- _Source extract_:
☆ ☆ ☆ ☆ ☆ ☆ ☆

Fred McCollum

Biographical details
- Born: March 12, 1912 Birmingham, Alabama, U.S.
- Died: April 11, 1978 (aged 66) Chatham County, Georgia, U.S.

Playing career
- 1931–1933: Auburn
- Position(s): Tackle

Coaching career (HC unless noted)
- 1934–1941: Auburn (assistant)
- 1946: Livingston State
- 1947–1950: Troy State

Administrative career (AD unless noted)
- 1946–1947: Livingston State
- 1947–1950: Troy State

Head coaching record
- Overall: 24–20–3
- Bowls: 0–1

Accomplishments and honors

Championships
- 1 AIC (1991)

= Fred McCollum =

American football player and coach (1912–1978)

Frederick Gwaltney "Buddy" McCollum Sr. (March 12, 1912 – April 11, 1978) was an American college football player and coach and athletics administrator. He was the head football coach at the Livingston State Teachers College (now the University of West Alabama) in 1946 and at the Troy State Teachers College (now Troy University) from 1947 to 1950.

McCollum was a member of the Auburn Tigers football team from 1931 to 1933, where he played the tackle position. Following his graduation, he served as an assistant coach for the Tigers in the 1941 season. In December 1941, McCollum was called into active duty with the United States Army to serve in World War II.

☆ ☆ ☆ ☆ ☆ ☆ ☆

- _Saved data entries_:

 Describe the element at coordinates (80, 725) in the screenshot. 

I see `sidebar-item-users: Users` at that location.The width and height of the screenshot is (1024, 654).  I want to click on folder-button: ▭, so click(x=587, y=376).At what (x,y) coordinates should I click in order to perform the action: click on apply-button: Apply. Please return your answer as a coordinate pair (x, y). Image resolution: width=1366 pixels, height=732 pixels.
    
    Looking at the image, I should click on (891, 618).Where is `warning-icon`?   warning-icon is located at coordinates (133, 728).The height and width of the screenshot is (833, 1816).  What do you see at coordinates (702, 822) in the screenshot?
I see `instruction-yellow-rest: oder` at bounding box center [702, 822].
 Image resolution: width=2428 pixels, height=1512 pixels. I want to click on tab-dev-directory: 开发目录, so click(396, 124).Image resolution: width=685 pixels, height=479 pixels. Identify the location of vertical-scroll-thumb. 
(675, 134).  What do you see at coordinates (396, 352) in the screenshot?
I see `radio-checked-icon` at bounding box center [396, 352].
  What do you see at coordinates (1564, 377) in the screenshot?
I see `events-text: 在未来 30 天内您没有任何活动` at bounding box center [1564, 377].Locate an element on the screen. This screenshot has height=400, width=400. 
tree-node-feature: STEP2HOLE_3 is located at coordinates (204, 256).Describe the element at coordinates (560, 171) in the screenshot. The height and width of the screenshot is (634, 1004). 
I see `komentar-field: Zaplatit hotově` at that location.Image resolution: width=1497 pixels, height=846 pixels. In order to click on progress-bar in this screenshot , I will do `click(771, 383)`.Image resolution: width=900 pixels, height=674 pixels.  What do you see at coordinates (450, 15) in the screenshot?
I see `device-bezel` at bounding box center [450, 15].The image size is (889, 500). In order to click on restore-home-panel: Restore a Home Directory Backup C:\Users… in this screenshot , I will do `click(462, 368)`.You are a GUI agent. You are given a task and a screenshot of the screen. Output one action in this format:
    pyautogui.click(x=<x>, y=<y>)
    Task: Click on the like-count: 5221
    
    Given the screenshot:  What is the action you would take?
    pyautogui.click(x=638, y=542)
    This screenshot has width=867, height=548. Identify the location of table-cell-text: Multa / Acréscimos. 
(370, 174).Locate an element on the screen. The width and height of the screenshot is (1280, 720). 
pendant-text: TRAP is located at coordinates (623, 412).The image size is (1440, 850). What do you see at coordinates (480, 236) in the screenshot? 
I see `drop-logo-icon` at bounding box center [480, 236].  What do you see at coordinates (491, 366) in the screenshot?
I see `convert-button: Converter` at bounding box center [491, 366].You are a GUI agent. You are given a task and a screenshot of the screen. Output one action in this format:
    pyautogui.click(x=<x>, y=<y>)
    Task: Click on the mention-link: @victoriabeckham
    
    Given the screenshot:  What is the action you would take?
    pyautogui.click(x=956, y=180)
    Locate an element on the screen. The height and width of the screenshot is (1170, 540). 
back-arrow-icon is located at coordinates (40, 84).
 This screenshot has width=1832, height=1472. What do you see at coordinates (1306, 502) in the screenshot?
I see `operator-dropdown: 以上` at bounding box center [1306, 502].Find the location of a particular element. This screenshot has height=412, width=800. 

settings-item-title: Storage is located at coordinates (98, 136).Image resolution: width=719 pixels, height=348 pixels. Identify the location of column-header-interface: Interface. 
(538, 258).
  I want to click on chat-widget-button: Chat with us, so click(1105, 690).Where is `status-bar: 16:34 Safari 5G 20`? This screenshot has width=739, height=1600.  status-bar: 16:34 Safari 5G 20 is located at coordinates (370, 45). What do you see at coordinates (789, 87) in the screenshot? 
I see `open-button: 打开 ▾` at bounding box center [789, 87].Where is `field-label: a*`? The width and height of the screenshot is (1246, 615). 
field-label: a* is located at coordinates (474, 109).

☆ ☆ ☆ ☆ ☆ ☆ ☆

- _Tasks and exercises_:
1. Write out the McCollum biography word for word, everything from "- Died: April" down to "1934–1941: Auburn (assistant)".
2. Turn the paragraph of the McCollum biography that begins "McCollum was a member of the Auburn Tigers" into a short bulleted list that keeps its main facts.

- _Task-by-task outputs_:
1.
- Died: April 11, 1978 (aged 66) Chatham County, Georgia, U.S.

Playing career
- 1931–1933: Auburn
- Position(s): Tackle

Coaching career (HC unless noted)
- 1934–1941: Auburn (assistant)

2.
- Played tackle for the Auburn Tigers football team from 1931 to 1933
- Served as an assistant coach for the Tigers in the 1941 season after graduating
- Was called into active duty with the United States Army in December 1941 to serve in World War II